* Prompt
Exact copy, pictures omitted: the line holding "Instruction: Click the" and every line after it down to the end of the entries.

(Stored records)
===
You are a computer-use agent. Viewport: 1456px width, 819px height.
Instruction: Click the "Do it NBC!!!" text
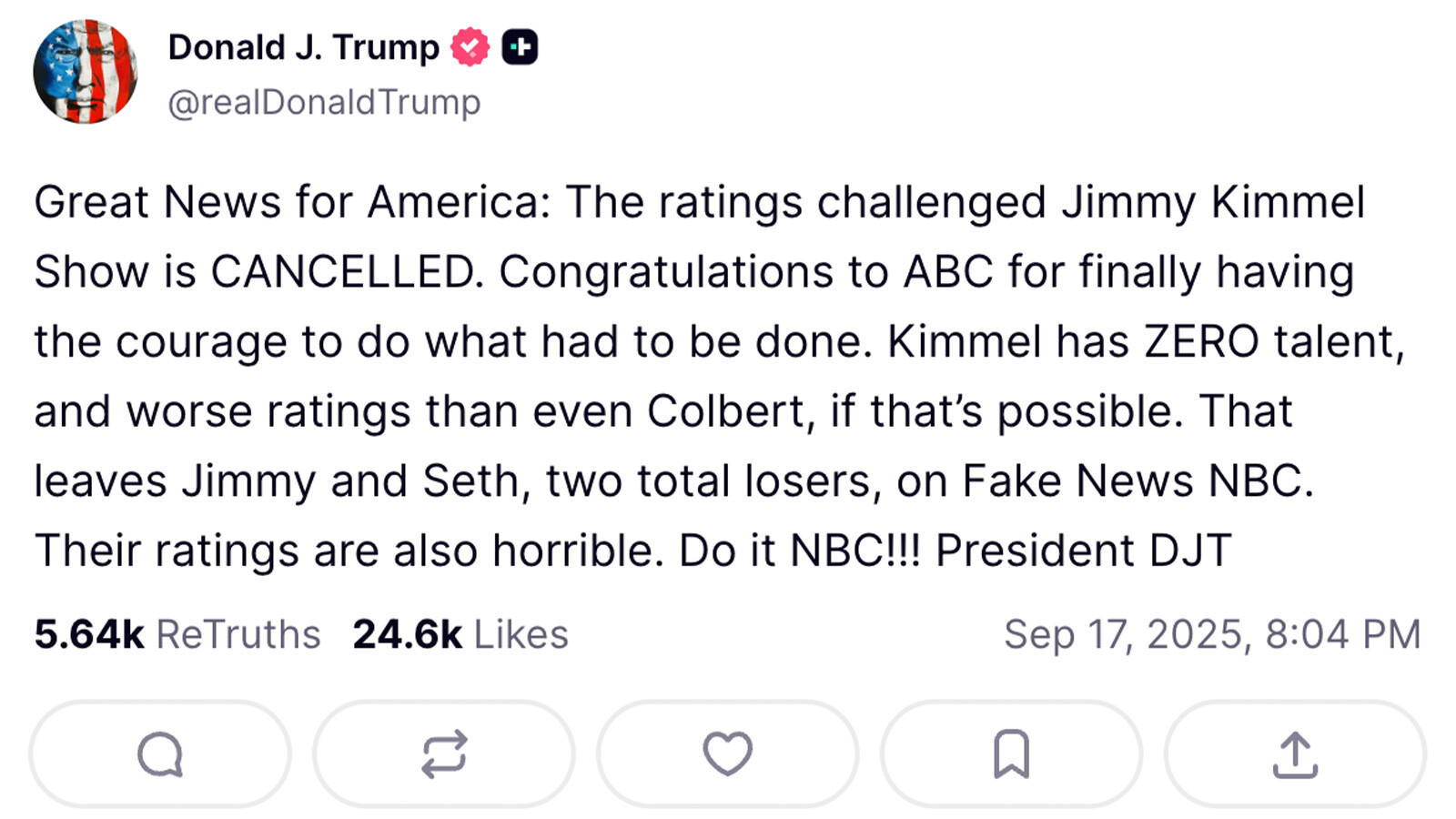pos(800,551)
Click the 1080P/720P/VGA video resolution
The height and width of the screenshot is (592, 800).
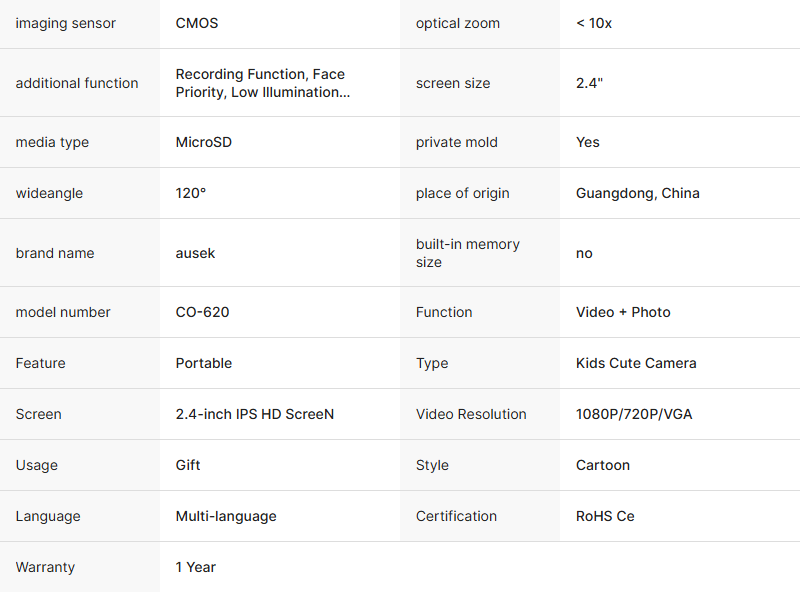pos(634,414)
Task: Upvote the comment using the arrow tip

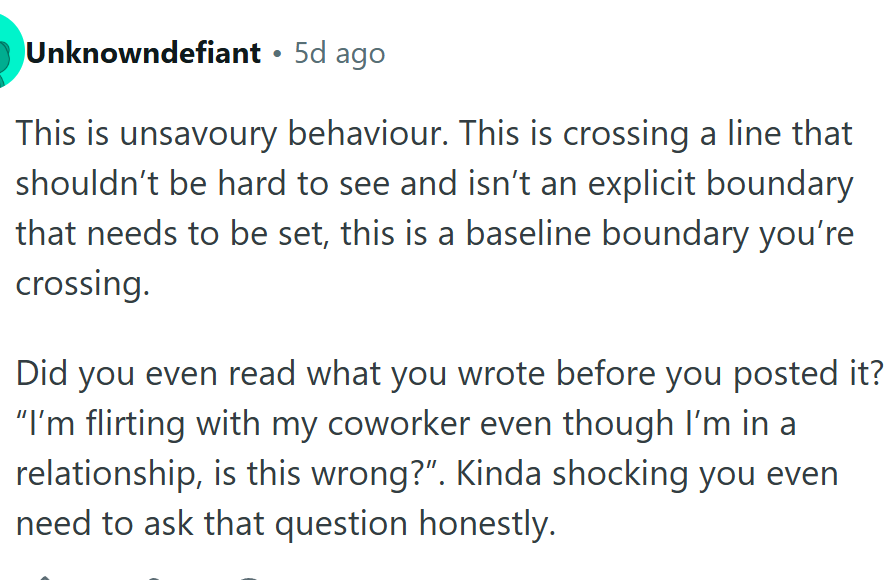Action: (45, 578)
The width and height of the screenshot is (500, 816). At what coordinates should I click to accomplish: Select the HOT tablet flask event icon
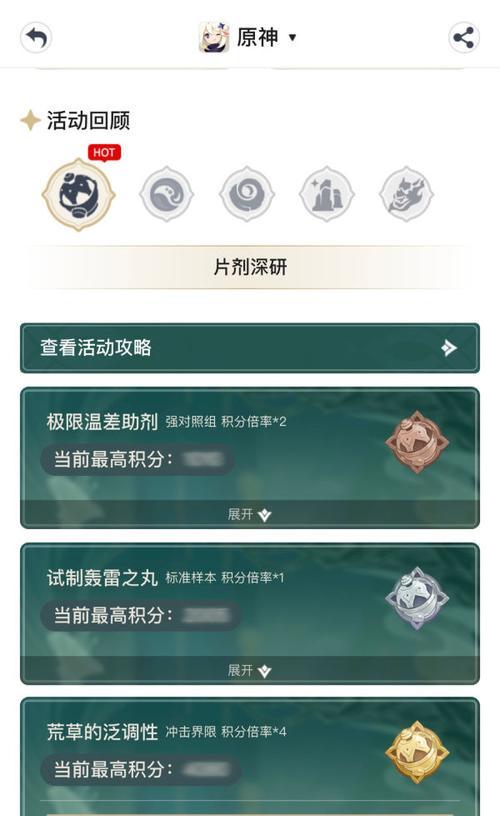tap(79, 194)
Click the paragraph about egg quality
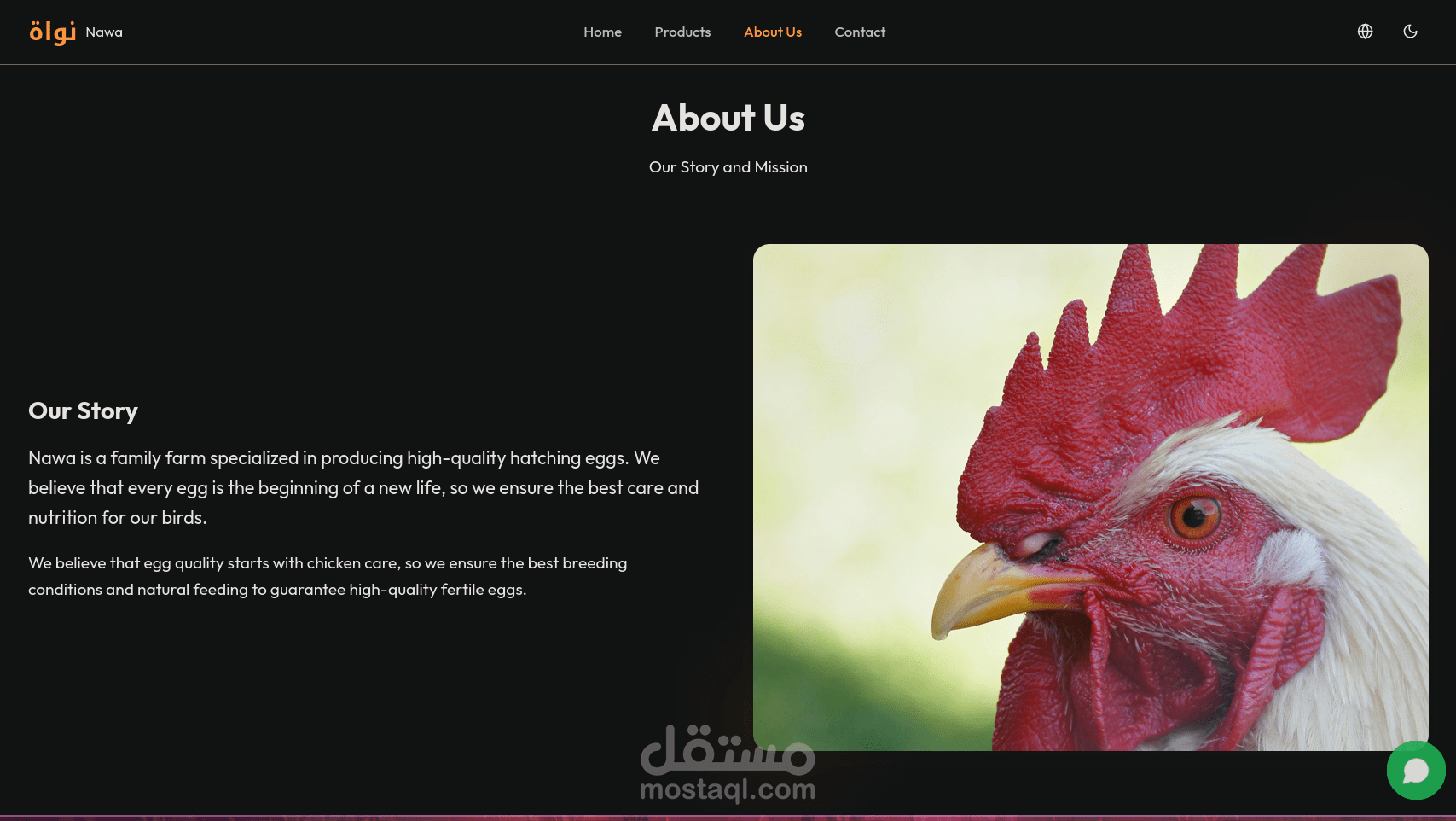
===
* Output for this task
Instruction: Click the "Do it NBC!!!" text
pos(800,551)
Click the 1080P/720P/VGA video resolution
The height and width of the screenshot is (592, 800).
pos(634,414)
Task: Upvote the comment using the arrow tip

Action: (45, 578)
The width and height of the screenshot is (500, 816). At what coordinates should I click to accomplish: Select the HOT tablet flask event icon
tap(79, 194)
Click the paragraph about egg quality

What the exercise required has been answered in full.